Cerebras is back with the second generation of its Wafer Scale Engine. WSE 2.0 — sadly, the name “Son of Wafer-Scale” appears to have died in committee — is a 7nm die shrink of the original, with far more cores, more RAM, and 2.6 trillion transistors, with a “T.” Makes the 54 billion on your average Nvidia A100 look a bit pedestrian, for a certain value of “pedestrian.”
The concept of a wafer-scale engine is simple: Instead of etching dozens or hundreds of chips into a wafer and then packaging those CPUs or GPUs for individual resale, why not use an entire wafer (or most of a wafer, in this case) for one enormous processor?
People have tried this trick before, with no success, but that was before modern yields improved to the point where building 850,000 cores on a piece of silicon the size of a cutting board was a reasonable idea. Last year, the Cerebras WSE-1 raised eyebrows by offering 400,000 cores, 18GB of on-chip memory, and 9PB/s of memory bandwidth, with 100Pb/s of fabric bandwidth across the wafer. Today, the WSE-2 offers 850,000 cores, 40GB of on-chip SRAM memory, and 20PB/s of on-wafer memory bandwidth. Total fabric bandwidth has increased to 220Pb/s.

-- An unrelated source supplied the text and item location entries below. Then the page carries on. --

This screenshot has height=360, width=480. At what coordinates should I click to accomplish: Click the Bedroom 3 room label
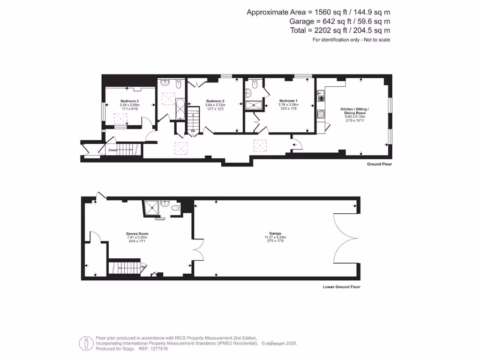129,101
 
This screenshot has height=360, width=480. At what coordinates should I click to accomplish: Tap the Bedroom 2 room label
215,101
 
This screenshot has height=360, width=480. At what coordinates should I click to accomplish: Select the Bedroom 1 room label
288,101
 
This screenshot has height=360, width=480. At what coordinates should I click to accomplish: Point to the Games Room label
137,233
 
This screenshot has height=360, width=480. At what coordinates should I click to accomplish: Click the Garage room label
275,233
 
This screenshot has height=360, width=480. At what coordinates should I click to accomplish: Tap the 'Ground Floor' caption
380,165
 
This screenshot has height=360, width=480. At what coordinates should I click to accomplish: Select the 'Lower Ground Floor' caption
342,287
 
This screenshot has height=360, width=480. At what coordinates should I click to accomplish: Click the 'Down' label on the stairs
113,150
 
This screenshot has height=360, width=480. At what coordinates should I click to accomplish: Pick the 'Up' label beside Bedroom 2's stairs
193,131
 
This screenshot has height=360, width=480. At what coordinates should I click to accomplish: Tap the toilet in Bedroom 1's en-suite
255,85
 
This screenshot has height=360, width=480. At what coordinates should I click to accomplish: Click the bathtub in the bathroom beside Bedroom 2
180,109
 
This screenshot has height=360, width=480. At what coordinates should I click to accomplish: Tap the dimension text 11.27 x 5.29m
275,238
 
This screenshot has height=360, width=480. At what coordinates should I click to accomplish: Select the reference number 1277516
158,349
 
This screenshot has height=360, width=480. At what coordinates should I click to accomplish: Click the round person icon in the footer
86,343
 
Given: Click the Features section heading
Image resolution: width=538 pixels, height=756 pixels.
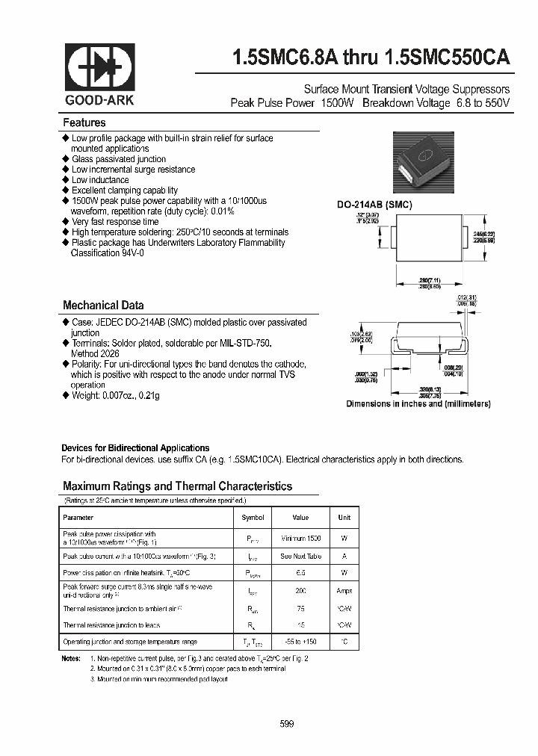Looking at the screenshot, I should tap(84, 123).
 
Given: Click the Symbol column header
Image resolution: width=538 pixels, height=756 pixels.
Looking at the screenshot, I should tap(253, 517).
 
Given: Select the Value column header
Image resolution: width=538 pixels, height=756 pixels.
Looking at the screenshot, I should tap(300, 517).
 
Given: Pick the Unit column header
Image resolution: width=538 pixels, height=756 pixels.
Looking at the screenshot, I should tap(344, 517).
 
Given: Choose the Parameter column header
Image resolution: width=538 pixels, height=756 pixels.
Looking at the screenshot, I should tap(78, 517).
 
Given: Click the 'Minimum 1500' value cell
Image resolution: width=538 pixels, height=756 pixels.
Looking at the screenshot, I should tap(300, 538).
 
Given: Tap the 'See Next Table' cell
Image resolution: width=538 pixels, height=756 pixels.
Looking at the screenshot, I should tap(300, 557).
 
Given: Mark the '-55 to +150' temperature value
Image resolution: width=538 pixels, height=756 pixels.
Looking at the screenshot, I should tap(300, 642).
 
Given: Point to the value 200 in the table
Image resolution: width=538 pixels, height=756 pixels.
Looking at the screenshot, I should tap(300, 591).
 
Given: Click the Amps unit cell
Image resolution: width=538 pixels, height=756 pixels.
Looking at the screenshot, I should tap(344, 591).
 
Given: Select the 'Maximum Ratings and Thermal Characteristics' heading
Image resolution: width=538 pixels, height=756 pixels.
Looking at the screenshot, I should tap(177, 486).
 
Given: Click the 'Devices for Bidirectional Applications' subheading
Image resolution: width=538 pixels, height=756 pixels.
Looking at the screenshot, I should tap(135, 448).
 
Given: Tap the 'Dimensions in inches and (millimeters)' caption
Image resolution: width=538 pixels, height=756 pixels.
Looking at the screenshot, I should tap(418, 403).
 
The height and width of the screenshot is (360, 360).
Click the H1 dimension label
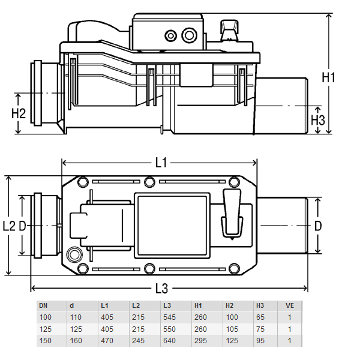point(328,77)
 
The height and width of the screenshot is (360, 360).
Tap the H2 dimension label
point(19,112)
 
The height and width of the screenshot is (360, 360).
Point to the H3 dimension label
point(318,119)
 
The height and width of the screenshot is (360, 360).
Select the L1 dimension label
point(160,162)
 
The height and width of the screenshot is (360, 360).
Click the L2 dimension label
point(8,226)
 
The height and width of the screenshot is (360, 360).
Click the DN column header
point(45,305)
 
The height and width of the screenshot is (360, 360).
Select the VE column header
point(289,305)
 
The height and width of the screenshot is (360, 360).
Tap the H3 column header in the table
point(260,305)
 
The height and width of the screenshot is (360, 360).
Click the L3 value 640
point(169,340)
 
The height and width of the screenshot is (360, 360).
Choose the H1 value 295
point(200,340)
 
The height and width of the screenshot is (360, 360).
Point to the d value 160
point(76,340)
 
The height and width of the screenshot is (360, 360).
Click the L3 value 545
point(169,317)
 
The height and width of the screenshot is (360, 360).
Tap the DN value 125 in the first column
point(46,329)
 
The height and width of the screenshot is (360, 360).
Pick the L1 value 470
point(107,340)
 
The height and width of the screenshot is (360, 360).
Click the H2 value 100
point(231,317)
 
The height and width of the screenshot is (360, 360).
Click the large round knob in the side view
point(190,35)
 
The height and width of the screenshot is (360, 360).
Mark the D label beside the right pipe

While the new WSE-2 is certainly bigger, there’s not much sign it’s different. The top-line stat improvements are all impressive, but the gains are commensurate across the board, which is to say: A 2.12x increase in core count is matched by a 2.2x increase in RAM, a 2.2x increase in memory bandwidth, and a 2.2x increase in fabric bandwidth. The actual amount of RAM, RAM bandwidth, or fabric bandwidth, evaluated on a per-core basis, is virtually identical between the two WSEs.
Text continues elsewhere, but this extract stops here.